Project Overview

The CAMELS Multifield Dataset Analysis project utilizes deep learning techniques to predict fundamental cosmological parameters from simulated astrophysical datasets. Focusing on a subset of the CAMELS dataset, this analysis explores the potential of machine learning in uncovering insights about the universe.

This project is a demonstration of interdisciplinary research at the intersection of software development, data analysis, and computational physics.

Key Objectives:

  • Train machine learning models to predict cosmological parameters from individual 2D maps.
  • Explore the effectiveness of combining multiple maps for enhanced predictions.
  • Experiment with transferring learning across different astrophysical fields.

The full project report can be found here or viewed in the pdf viewer further down this page.

Dataset Description

The project uses a subset of the IllustrisTNG simulation from the CAMELS dataset, focusing on 2D maps where specific astrophysical parameters are varied. The key predicted cosmological and astrophysical parameters can be seen in the table below as well as the astrophysical fields the model was trained on.

Parameter Descriptions

Variable Description
Ωm Matter density in the universe
σ8 Smoothness of the matter distribution
ASN1, ASN2 Parameters controlling supernova feedback
AAGN1, AAGN2 Parameters controlling black-hole feedback

Astrophysical Fields

Field Prefix
Gas density Mgas
Gas velocity Vgas
Gas temperature T
Gas metallicity Z
Neutral hydrogen density HI
Electron number density ne
Magnetic fields B
Magnesium over Iron MgFe
Dark matter density Mcdm
Dark matter velocity Vcdm
Stellar mass density Mstar
Total matter density Mtot
Simulation video courtesy of Illustris Collaboration. Time evolution of four separate sub-regions of the Illustris volume, from high redshift to z=0, showing gas temperature. Each region is several Mpc on a side, and each samples a different over-density relative to the cosmic mean, from highly over-dense (top left) to under-dense (counter-clockwise).

Methodology

The project methodology revolves around deep learning model development, leveraging PyTorch for training. The workflow included:

  1. Data Preparation:
    • Loaded and normalized the dataset using a custom CAMELS_Dataset class.
    • Applied data augmentation techniques but found no significant improvement in accuracy.
  2. Model Selection and Training:
    • Developed a deep learning model using PyTorch for image-to-value regression.
    • Conducted extensive hyperparameter tuning to optimize model performance.
    • Evaluated the models based on both validation loss and a custom cost function to balance model size and accuracy.
  3. Multi-Map Training:
    • Experimented with training models on combinations of multiple maps, finding that including additional maps as channels yielded better results.

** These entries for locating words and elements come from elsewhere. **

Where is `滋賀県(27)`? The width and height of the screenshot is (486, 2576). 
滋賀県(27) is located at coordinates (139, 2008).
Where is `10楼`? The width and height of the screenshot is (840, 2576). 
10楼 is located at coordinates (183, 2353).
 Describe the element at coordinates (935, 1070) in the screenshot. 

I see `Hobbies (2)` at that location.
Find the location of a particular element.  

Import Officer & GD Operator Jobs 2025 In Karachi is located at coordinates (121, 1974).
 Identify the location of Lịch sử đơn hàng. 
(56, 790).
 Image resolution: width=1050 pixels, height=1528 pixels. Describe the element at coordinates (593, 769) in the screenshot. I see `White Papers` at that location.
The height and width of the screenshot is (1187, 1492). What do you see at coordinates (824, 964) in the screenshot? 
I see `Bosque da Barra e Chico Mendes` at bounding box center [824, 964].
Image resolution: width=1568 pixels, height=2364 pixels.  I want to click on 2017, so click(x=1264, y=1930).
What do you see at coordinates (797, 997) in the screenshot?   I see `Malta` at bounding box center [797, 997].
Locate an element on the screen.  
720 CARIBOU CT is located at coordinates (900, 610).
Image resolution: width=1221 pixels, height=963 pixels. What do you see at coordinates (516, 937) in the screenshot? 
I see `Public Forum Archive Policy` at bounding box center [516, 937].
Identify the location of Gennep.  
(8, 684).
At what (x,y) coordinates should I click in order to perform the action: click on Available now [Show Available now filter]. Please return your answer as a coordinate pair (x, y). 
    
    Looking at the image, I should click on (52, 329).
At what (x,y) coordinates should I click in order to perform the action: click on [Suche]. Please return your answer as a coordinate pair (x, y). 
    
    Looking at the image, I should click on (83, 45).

Network Architecture and Hyperparameter Tuning Figures:

Network Architecture Hyperparameter tuning flow chart

Results

The analysis revealed the potential of deep learning models in accurately predicting cosmological parameters from astrophysical datasets. Key findings include:

  • Effective Multi-Map Training: Adding multiple maps as channels enhances prediction accuracy.
  • Model Performance: Balanced between validation loss and custom cost functions.

Example training graph for model Test loss for model trained on one map for other maps Difference between models trained on more images or more channels

Report Summary

The final report (Download PDF) provides a comprehensive analysis of the project, covering:

  • Introduction: Overview of objectives and problem statement.
  • Data: Detailed preprocessing steps and dataset exploration.
  • Methodology: In-depth discussion of the models and training process.
  • Results: Analysis of model performance and key findings.
  • Conclusion: Summary and future work recommendations.

Feedback

Feedback on Report:

  • Strengths:
    • Professionally formatted with clear figures, captions, and tables.
    • Justified model choice with a well-described training process.
    • Clear presentation of results.
  • Areas for Improvement:
    • Stronger connection with the underlying physics and parameters could enhance the report.
    • Inclusion of visualizations of the input data maps is recommended.

Feedback on Code

  • Strengths:
    • Reasonably well-formatted and easy-to-navigate notebooks.
    • Clear code with a good use of machine learning techniques.
  • Areas for Improvement:
    • More markdown or commenting to clarify the purpose of each code block would be beneficial.

Potential Extensions

Future work could explore:

  • Transfer Learning: Evaluating models trained on one field and tested on another.
  • Generative Modeling: Developing models to predict one field from another.